**ACTION ITEM**. Some lines in the data below hold the string "will". Report how many, as a bare number.

(Items from a data source)
Start of Block

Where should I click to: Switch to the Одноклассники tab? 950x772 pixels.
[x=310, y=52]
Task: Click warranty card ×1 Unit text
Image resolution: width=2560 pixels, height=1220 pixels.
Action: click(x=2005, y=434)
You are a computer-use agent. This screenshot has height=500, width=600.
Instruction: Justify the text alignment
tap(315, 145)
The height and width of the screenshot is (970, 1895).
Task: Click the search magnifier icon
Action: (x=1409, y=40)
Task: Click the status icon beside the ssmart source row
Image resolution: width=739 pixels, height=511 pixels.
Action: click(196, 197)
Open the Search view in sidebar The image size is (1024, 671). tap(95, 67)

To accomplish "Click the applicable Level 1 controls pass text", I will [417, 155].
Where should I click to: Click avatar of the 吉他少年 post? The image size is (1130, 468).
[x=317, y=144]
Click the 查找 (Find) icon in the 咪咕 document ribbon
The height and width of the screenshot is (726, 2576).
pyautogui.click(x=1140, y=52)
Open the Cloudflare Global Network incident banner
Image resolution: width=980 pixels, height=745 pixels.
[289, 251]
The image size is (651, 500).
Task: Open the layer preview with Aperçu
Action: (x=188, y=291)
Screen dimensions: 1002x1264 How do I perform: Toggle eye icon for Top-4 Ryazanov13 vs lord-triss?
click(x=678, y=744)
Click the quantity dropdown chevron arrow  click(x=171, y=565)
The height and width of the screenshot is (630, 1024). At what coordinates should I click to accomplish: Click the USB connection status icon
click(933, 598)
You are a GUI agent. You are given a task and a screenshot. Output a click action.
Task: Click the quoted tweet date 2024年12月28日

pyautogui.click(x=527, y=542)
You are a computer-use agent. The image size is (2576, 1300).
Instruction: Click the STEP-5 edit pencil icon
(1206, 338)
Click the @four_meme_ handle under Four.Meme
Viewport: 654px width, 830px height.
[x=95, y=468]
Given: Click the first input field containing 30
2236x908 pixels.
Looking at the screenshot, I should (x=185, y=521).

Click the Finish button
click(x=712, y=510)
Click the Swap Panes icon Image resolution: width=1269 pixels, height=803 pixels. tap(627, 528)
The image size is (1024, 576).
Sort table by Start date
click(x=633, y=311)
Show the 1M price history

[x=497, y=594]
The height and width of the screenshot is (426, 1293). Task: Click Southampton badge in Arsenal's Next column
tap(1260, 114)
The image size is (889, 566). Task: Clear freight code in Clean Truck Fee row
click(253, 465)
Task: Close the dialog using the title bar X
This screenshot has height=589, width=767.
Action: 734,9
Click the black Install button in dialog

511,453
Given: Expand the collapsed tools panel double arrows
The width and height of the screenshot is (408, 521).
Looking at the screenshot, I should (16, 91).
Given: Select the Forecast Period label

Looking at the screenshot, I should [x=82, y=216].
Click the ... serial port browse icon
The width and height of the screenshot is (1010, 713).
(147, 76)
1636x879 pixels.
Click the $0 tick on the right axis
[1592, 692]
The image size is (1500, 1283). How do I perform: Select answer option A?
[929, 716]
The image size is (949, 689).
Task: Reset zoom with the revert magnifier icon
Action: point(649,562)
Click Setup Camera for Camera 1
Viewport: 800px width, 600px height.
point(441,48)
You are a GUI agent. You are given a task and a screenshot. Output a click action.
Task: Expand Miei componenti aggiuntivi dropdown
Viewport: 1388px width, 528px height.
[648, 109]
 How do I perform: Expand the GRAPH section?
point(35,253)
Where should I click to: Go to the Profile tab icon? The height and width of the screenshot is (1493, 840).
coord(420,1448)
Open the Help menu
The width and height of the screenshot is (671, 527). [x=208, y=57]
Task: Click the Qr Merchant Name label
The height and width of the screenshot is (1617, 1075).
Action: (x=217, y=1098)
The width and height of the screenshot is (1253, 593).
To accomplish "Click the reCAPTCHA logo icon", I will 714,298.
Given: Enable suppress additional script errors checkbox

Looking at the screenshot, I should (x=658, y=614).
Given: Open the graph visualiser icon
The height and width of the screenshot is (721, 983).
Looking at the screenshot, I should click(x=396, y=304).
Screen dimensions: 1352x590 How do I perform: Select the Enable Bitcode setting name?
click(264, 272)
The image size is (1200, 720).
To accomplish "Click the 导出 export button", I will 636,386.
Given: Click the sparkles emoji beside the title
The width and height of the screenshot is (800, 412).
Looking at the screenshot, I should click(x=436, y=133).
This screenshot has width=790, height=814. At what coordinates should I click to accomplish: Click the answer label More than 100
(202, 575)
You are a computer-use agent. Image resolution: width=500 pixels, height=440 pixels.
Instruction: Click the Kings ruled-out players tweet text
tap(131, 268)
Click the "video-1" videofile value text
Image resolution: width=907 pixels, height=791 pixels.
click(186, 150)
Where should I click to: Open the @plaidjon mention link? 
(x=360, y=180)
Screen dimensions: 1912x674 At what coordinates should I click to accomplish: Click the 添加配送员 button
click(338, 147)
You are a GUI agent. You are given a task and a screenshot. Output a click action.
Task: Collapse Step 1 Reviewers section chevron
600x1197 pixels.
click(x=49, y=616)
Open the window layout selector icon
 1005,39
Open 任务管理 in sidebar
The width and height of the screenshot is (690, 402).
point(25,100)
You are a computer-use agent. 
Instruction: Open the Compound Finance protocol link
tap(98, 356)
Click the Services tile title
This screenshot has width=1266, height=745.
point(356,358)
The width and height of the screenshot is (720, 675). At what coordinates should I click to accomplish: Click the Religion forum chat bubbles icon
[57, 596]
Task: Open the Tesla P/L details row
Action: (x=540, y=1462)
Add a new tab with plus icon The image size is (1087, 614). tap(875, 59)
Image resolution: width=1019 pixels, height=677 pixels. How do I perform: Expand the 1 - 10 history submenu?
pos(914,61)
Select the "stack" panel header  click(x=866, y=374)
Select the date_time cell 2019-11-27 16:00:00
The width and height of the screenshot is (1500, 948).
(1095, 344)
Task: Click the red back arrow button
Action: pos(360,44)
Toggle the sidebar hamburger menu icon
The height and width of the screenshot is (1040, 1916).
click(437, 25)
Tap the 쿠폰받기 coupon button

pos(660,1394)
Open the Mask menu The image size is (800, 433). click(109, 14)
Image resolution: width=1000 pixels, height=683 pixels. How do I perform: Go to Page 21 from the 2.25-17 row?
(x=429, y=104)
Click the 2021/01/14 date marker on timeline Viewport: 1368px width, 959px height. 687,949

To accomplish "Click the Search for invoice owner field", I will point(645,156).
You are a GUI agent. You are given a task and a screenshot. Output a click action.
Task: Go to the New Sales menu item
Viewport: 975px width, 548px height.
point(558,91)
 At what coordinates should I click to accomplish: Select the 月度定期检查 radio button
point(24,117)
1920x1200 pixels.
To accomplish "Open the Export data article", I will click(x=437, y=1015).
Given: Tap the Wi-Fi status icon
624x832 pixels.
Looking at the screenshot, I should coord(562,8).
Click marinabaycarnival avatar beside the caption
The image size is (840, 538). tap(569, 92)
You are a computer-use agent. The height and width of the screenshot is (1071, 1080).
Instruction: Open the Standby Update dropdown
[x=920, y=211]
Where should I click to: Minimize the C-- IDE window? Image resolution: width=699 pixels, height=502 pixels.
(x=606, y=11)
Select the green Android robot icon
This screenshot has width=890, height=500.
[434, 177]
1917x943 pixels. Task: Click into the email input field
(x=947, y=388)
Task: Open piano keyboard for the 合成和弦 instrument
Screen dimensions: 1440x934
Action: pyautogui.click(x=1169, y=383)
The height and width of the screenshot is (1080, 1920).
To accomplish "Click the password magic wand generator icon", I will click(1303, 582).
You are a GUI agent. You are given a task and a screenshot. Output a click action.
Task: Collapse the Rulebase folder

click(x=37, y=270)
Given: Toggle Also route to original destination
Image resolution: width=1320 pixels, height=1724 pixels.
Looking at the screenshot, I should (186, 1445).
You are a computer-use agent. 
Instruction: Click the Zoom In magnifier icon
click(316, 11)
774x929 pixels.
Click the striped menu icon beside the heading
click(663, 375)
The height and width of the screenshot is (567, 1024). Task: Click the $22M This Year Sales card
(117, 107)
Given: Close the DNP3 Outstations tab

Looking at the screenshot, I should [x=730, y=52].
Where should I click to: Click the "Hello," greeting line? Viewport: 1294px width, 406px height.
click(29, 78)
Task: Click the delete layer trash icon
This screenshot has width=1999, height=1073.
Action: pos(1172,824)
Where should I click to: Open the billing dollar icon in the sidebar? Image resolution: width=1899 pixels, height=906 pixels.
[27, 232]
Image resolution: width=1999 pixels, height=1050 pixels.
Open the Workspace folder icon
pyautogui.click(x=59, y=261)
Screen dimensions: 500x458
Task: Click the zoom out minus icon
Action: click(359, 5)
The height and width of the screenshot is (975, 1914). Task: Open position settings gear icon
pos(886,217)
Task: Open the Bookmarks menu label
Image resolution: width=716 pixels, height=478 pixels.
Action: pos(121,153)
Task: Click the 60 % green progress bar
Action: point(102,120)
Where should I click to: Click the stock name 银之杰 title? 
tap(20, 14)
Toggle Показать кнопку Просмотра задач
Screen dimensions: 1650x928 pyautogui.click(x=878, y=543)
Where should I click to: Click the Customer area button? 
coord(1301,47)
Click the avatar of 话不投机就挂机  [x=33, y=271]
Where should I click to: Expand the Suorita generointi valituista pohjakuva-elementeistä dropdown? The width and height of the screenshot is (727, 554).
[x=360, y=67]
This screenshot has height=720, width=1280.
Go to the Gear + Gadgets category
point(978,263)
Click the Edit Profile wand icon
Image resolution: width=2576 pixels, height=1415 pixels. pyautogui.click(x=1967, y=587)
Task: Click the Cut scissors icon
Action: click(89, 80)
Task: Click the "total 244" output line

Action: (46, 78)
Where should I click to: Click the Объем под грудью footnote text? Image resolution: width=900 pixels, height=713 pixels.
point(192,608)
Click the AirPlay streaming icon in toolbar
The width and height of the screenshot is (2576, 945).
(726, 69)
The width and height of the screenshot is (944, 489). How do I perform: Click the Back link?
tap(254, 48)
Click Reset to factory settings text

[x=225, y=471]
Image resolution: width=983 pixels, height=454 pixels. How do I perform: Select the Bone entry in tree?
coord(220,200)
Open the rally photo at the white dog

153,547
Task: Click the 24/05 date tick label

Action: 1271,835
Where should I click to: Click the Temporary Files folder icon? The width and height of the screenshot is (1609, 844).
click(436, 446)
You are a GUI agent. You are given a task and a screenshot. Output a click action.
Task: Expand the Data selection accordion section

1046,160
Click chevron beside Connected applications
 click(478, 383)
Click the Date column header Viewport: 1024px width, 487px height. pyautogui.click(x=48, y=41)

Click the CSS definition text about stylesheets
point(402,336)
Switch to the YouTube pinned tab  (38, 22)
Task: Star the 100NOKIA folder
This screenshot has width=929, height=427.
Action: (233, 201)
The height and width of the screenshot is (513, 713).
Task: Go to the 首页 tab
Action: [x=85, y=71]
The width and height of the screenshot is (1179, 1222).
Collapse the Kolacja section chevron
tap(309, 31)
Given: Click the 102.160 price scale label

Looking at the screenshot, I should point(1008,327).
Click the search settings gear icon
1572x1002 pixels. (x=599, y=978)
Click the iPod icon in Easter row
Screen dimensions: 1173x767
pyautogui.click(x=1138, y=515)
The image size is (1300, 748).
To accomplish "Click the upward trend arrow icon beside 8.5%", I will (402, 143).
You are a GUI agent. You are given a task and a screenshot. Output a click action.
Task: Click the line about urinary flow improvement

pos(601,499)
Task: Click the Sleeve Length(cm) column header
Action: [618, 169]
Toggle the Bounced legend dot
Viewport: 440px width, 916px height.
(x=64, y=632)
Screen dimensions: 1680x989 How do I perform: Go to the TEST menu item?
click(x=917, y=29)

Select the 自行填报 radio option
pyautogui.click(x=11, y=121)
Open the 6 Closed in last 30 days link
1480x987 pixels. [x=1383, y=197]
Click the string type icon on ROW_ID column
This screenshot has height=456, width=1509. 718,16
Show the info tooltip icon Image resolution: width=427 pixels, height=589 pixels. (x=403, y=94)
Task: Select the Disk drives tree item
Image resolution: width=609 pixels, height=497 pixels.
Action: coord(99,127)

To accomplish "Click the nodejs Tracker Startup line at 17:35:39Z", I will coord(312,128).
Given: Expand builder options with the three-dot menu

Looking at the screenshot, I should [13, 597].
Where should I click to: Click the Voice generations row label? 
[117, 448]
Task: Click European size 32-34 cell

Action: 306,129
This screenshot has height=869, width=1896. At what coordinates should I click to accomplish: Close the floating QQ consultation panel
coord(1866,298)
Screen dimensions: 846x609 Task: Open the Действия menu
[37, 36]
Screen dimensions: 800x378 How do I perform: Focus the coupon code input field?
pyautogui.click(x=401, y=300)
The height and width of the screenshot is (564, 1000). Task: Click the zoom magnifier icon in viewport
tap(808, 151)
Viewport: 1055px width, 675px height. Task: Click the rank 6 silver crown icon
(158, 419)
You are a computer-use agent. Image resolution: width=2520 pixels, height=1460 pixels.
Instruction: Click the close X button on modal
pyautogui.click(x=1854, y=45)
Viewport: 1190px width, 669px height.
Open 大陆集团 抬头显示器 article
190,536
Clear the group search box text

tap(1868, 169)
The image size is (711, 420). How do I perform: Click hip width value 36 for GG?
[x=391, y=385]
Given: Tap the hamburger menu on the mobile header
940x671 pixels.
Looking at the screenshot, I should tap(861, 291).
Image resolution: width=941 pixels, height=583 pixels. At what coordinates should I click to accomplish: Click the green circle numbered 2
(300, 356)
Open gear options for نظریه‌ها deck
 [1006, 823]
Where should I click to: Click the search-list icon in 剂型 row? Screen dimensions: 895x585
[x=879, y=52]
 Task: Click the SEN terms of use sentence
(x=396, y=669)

End of Block

**RESPONSE TO THIS TASK**. 8